### SUPPLIED RECORDS ###
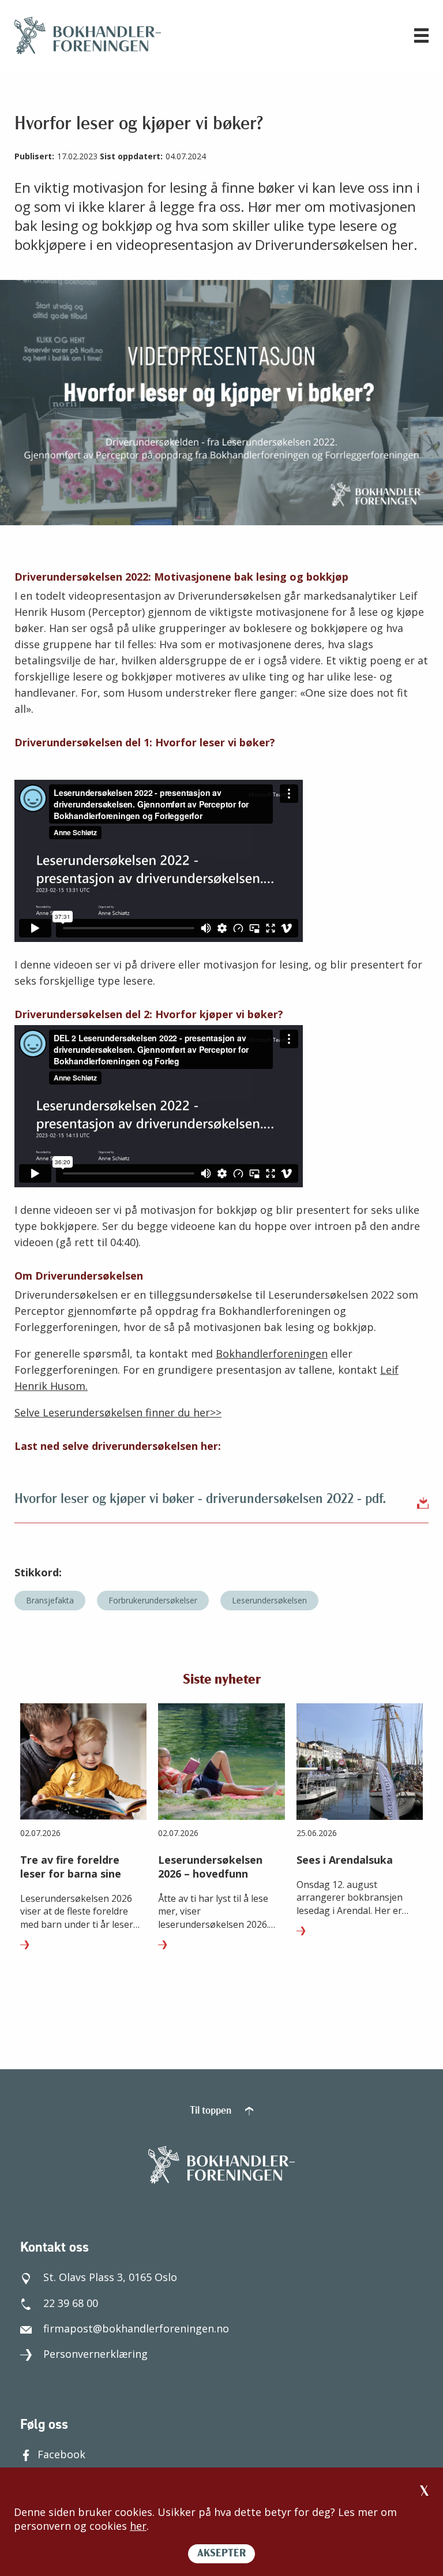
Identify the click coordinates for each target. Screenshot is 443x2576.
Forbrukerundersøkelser (152, 1600)
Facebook (61, 2454)
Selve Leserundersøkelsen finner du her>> (118, 1412)
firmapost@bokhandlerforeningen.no (136, 2328)
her (138, 2526)
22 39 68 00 (70, 2303)
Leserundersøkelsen (269, 1600)
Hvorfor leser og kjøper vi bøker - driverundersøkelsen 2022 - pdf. (200, 1499)
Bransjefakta (50, 1600)
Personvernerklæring (95, 2354)
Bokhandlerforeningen (272, 1353)
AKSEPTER (221, 2554)
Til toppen (212, 2111)
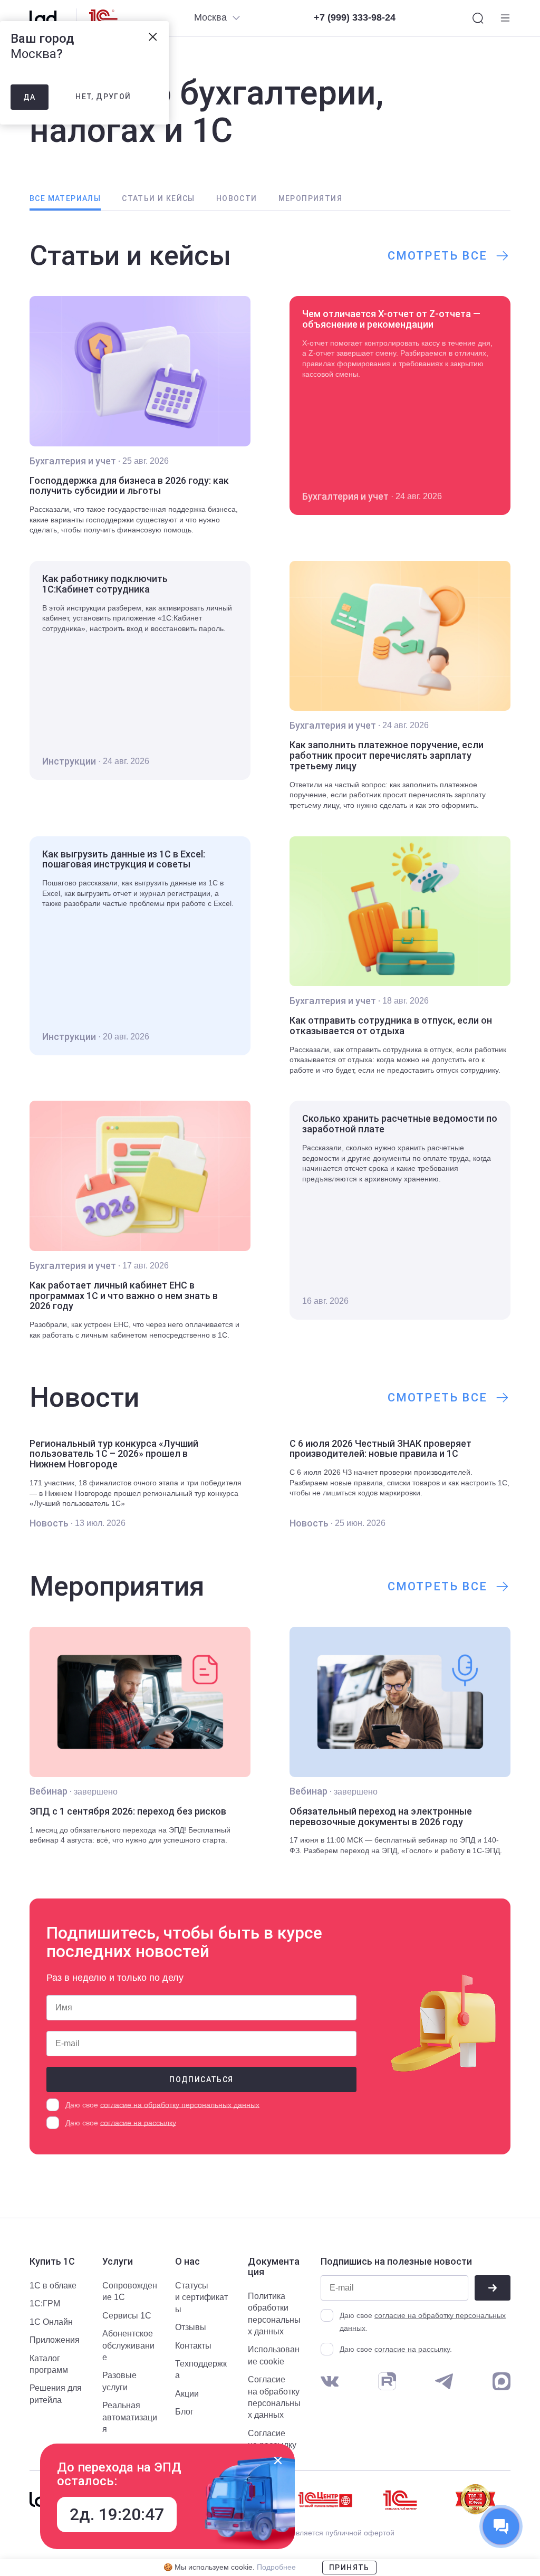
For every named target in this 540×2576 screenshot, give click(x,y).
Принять (349, 2567)
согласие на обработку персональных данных (179, 2105)
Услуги (117, 2261)
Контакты (193, 2345)
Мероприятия (310, 198)
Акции (187, 2393)
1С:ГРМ (45, 2303)
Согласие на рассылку (272, 2439)
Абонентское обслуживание (128, 2345)
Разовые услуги (119, 2381)
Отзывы (190, 2327)
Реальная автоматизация (129, 2417)
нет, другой (103, 96)
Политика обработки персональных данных (274, 2314)
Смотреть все (437, 255)
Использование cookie (274, 2355)
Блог (184, 2411)
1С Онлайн (51, 2321)
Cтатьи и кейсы (158, 198)
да (29, 97)
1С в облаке (53, 2285)
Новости (236, 198)
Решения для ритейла (56, 2393)
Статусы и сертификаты (201, 2297)
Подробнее (276, 2567)
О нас (187, 2261)
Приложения (55, 2339)
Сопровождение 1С (129, 2291)
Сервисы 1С (126, 2315)
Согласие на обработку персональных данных (274, 2397)
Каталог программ (49, 2364)
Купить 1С (52, 2261)
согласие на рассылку (138, 2123)
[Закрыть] (277, 2460)
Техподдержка (201, 2369)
###
| TASK PROMPT |
Output must match the lines from the start of the records above through the line that contains "Hvorfor leser og", exactly and with every picture removed.

| ANSWER |
Identify the click coordinates for each target. Screenshot is 443x2576.
Forbrukerundersøkelser (152, 1600)
Facebook (61, 2454)
Selve Leserundersøkelsen finner du her>> (118, 1412)
firmapost@bokhandlerforeningen.no (136, 2328)
her (138, 2526)
22 39 68 00 (70, 2303)
Leserundersøkelsen (269, 1600)
Hvorfor leser og kjøper vi bøker - driverundersøkelsen 2022 - pdf. (200, 1499)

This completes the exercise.